Results show that the SqJ configuration achieves an 15.16x execution time speedup in SqN inference when compared to the ARM A9 core configuration, 4.36x execution time speedup in SqN inference when compared to the ARM A53 core, and similar convolution performance (see Total Conv in Table 2) to the Intel i3 core configuration, with less than 1% top-5 accuracy loss. In terms of performance per Watt, frames per second per Watt (FPS/W), the SqJ implementation is 10.46 times better than the ARM A9 core configuration; again, with less than 1% accuracy loss. The Load Image execution time in the SqJ implementation includes the conversion of the image from 32-bit floating point to 16-bit fixed point; that’s why it takes more than double of the ARM A9 corresponding time. Because of the use of lower precision for the activations, Total Merge (merge operations are included in the Fire layers) and Total Maxpool operations require much less time than the ARM A9 implementation. Furthermore, the Maxpool layers require 15% of the Total SqJ implementation time and could be incorporated in a future SqJ implementation. Table 3 summarizes the characteristics of the SqJ implementation.
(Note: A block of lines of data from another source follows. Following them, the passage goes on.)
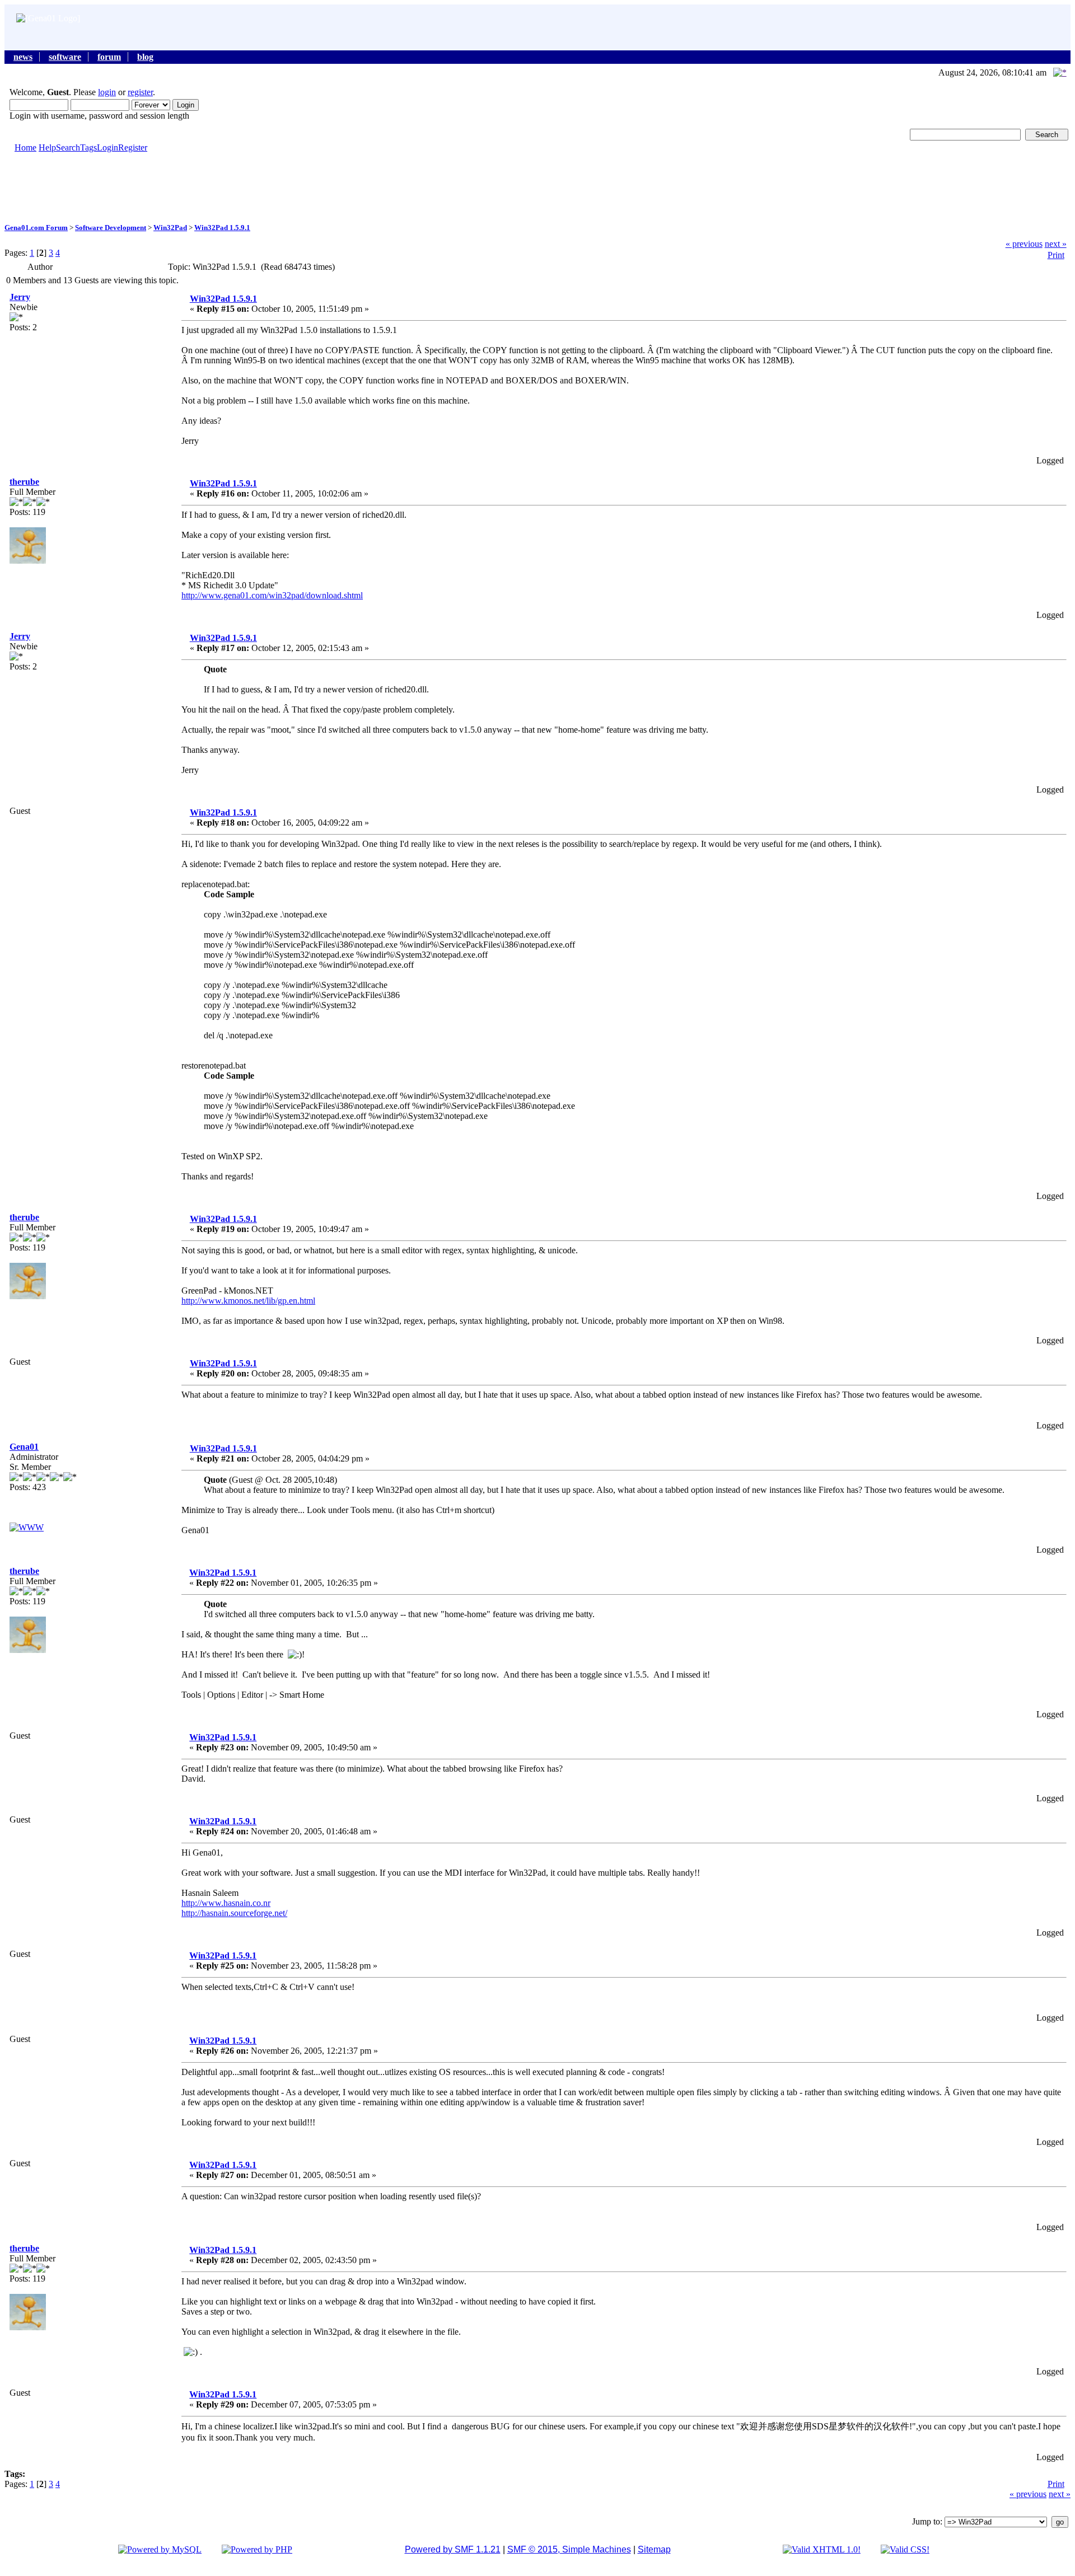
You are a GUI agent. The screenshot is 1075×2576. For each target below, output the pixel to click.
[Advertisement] (537, 187)
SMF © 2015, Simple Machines (569, 2549)
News (22, 57)
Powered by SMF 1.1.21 (453, 2549)
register (140, 92)
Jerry (20, 297)
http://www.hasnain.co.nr (225, 1903)
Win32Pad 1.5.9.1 (222, 227)
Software (65, 57)
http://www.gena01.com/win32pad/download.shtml (272, 595)
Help (47, 147)
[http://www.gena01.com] (27, 1527)
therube (24, 481)
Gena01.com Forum (36, 227)
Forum (109, 57)
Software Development (110, 227)
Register (132, 147)
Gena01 (24, 1446)
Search (68, 147)
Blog (145, 57)
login (107, 92)
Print (1056, 255)
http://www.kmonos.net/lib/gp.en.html (248, 1300)
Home (25, 147)
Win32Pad (170, 227)
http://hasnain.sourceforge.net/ (234, 1913)
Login (107, 147)
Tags (88, 147)
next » (1056, 244)
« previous (1024, 244)
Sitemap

Table 3. SqJ (conv_l0+SqJ) implementation summary

6 Conclusion

In this paper, we present the design and the implementation of SqJ, an FPGA-based convolution layer accelerator which can be used to boost the performance of an embedded mobile processor running a CV task. The accelerator, consisting of a buffering architecture and multiple computational units, is designed using the Xilinx Vivado HLS tool. The Ristretto tool is used to squeeze the SqN DCNN in the Xilinx XC7Z020 FPGA SoC, and the Xilinx SDSoC tool is used to deploy SqJ accelerated SqN to the XC7Z020 device. To the best of our knowledge, our work is the first one which implements the SqN DCNN in a small FPGA SoC device, such as the XC7Z020, and achieves 80.29% top-5 ILSVRC12 accuracy (using XC7Z020). Results show that SqJ accelerates by 15.16 times the SqN inference execution time of an embedded mobile processor while being 10.46 times more power efficient with less than 1% top-5 accuracy drop. Improvements to the HLS SqJ design could include: (1) Maxpool layer support, since they require considerable amount (15%) of the total inference time on a mobile ARM core, and (2) streaming execution, to avoid memory accesses for fmaps (requires additional BRAM resources). Future work could use an enhanced version of SqJ as a template and perform multiobjective optimization for finding the best solution in terms of performance, resources, accuracy, power, and cost.